IN FULL: Australia reverses decision to recognise West Jerusalem as Israel capital | ABC News
Wong continued, “Today the Government has reaffirmed Australia’s previous and longstanding position that Jerusalem is a final status issue that should be resolved as part of any peace negotiations between Israel and the Palestinian people.”
What she means by “final status issue” is that Jerusalem is a contested city. It was never awarded to Israel by any international legal authority. Even the unfairly pro-Israel 1947 partition proposal of the UN General Assembly retained international control over Jerusalem. (I call it a “proposal” rather than a “plan” because it was never endorsed by the executive, the UN Security Council, and so lacked the force of law.)

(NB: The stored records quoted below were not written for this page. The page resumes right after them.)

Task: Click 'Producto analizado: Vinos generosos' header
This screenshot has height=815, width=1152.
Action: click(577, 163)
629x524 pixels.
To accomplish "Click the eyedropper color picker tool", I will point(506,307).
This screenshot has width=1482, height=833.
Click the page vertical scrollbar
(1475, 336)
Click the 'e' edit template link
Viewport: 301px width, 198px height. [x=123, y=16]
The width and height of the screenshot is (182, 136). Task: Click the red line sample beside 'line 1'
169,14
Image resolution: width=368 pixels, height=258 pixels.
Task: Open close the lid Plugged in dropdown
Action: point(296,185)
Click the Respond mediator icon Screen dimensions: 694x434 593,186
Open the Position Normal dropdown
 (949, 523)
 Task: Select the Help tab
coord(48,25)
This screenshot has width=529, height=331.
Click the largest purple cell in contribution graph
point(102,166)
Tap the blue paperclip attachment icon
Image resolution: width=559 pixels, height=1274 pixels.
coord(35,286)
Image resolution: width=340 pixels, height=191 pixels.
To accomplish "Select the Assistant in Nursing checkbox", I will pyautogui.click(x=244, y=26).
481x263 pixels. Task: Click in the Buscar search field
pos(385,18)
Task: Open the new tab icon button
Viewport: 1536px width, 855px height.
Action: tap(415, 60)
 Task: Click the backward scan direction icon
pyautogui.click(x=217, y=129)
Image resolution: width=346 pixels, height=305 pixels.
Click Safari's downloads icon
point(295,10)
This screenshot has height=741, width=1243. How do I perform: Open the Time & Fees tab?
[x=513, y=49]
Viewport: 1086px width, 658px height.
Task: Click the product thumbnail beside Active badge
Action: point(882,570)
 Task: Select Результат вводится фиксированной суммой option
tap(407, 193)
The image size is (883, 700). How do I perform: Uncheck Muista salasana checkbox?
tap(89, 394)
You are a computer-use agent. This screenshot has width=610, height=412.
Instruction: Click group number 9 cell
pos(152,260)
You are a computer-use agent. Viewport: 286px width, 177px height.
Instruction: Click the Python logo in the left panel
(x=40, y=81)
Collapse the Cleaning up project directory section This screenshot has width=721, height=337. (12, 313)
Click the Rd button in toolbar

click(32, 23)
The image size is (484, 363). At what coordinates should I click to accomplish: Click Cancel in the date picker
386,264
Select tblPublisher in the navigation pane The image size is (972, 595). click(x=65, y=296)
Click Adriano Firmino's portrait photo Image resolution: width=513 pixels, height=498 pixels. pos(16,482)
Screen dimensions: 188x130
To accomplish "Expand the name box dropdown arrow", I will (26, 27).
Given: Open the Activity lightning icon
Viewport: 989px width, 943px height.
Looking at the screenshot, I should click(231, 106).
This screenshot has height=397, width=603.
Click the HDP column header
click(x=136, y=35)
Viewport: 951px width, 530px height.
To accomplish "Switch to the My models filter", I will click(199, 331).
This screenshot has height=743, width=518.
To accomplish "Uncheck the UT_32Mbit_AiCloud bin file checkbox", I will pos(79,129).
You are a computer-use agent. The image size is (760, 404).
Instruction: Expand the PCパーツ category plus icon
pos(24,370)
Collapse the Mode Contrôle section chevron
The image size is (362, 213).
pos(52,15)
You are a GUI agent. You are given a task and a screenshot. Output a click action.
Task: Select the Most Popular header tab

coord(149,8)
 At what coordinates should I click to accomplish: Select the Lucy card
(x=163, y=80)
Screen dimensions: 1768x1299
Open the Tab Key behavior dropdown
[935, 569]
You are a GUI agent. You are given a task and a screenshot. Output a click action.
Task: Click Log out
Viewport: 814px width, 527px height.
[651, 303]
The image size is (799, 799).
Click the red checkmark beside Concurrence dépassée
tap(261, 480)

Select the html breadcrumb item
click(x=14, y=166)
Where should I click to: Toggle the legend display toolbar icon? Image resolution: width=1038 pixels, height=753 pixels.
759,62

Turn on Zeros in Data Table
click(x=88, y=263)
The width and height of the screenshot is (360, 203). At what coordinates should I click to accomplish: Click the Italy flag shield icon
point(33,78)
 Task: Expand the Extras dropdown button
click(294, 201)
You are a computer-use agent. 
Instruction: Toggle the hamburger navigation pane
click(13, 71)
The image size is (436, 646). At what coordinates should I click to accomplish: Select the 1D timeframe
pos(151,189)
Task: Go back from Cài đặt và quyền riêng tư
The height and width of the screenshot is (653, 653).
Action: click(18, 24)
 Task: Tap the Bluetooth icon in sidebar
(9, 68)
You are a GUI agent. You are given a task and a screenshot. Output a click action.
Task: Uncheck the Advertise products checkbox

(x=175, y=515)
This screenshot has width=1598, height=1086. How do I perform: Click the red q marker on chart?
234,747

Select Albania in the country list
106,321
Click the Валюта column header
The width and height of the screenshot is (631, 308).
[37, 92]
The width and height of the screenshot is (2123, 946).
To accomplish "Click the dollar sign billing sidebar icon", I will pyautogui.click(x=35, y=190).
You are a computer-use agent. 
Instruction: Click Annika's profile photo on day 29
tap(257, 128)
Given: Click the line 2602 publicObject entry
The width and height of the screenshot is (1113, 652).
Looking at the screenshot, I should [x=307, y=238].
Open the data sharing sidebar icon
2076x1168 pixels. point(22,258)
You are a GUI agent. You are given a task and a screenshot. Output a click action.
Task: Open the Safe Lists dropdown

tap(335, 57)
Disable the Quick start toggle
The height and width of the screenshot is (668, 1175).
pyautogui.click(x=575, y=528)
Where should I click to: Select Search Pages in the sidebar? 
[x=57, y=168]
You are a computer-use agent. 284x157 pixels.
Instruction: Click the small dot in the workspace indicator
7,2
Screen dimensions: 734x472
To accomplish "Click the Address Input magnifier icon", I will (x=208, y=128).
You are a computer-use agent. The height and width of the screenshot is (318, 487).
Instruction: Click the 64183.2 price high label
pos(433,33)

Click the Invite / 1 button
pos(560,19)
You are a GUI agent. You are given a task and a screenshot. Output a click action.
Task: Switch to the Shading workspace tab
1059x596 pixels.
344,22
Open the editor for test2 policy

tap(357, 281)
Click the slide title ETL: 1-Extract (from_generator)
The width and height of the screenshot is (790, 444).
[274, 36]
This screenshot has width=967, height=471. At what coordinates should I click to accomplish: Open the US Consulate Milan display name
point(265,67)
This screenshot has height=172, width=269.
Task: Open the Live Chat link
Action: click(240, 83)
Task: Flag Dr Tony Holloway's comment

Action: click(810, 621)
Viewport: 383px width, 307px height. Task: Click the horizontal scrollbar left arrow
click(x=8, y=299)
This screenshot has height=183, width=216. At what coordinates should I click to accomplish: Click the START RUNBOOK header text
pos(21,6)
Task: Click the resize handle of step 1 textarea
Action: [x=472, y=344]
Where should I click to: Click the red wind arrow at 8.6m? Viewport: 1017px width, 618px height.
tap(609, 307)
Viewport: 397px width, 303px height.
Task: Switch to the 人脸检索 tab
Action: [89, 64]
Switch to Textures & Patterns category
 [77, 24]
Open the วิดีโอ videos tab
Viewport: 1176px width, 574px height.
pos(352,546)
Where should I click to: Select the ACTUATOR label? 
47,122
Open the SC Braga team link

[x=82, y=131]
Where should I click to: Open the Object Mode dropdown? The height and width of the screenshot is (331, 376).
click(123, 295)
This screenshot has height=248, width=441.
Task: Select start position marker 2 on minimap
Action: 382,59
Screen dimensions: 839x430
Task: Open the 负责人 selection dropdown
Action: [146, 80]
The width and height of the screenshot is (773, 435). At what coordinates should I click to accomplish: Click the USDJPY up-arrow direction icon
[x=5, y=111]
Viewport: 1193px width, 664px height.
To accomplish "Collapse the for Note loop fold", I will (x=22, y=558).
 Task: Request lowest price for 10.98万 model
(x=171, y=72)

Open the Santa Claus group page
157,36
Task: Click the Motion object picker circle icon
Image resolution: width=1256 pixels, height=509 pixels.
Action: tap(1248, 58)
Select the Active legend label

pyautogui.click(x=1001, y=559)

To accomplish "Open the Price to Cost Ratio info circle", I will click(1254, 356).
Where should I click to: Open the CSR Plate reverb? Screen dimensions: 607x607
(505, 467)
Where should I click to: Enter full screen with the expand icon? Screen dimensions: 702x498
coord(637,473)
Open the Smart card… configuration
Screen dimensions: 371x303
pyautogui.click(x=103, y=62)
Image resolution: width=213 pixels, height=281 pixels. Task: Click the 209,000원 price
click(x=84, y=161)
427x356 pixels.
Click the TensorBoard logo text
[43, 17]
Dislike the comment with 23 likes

Neither Israeli leaders nor Palestinian ones accepted the partition proposal, although Israel apologists constantly allege that Israel did. Israel’s first prime minister, David Ben-Gurion, noted in his diary that Israel had accepted no permanent borders, clearly envisaging that the state would expand beyond both what the UNGA proposed for it and beyond its initial 1947-48 conquests, including the Negev, which had not been included by the UNGA in Israeli territory. During that war, Israeli troops took West Jerusalem, but not the majority-Palestinian East Jerusalem. Then in 1967, after hatching many plots to do so for over a decade, the Israeli army used the chaos of the 1967 war that it launched on Egypt and Syria to seize East Jerusalem as well.
Israel formally annexed East Jerusalem and surrounding areas from the Palestinian West Bank — also not proposed for Israel by the UNGA — which is illegal by dint of the UN Charter, to which Israel is a signatory. As of 1945 you can’t acquire territory from your neighbor by aggressive warfare. The rule was an attempt to forestall war crimes of WW II, such as Mussolini’s annexation of the city of Nice from France. Israel then flooded the illegally annexed area of East Jerusalem and its surroundings with Israeli citizens. That is also illegal, by the 4th Geneva Convention of 1948. The rule was enacted in an attempt to prevent further episodes such as the German attempt to Germanize occupied Poland by flooding it with Germans while expelling Poles during WW II.
In international law, despite the right wing Israeli government’s conviction that Jerusalem will forever be an undivided Israeli city — ignoring the 380,000 Palestinians living in East Jerusalem and environs — Jerusalem’s disposition can only be decided by final status negotiations between Israel and the State of Palestine, to the establishment of which Israel committed itself in the 1993 Oslo peace accords.
Israel has a problem with its international legal commitments, ignoring the UN Charter and a raft of UN Security Council resolutions rebuking its attempt to annex a neighbor’s territory, and ignoring the Oslo treaty, to all of which it gave free assent and the signatures of its lawful representatives.
The Labor government in Australia is renewing the country’s commitment to international law in taking this step. Minister Wong said, “The Albanese Government recommits Australia to international efforts in the responsible pursuit of progress towards a just and enduring two-state solution.”
The Albanese government has been more principled than the Biden administration, which has declined to reverse Donald Trump’s decision to move the US embassy to Jerusalem. Although the State Department maintains that this move does not change US policy in supporting a two-state solution, it is hard to see it in any other light than as an acquiescence in Israel’s lawless behavior.
The Israelis summoned the Australian ambassador over the decision. But then claim jumpers in the Old West were also upset if the sheriff intervened on the side of the rightful owner of the land.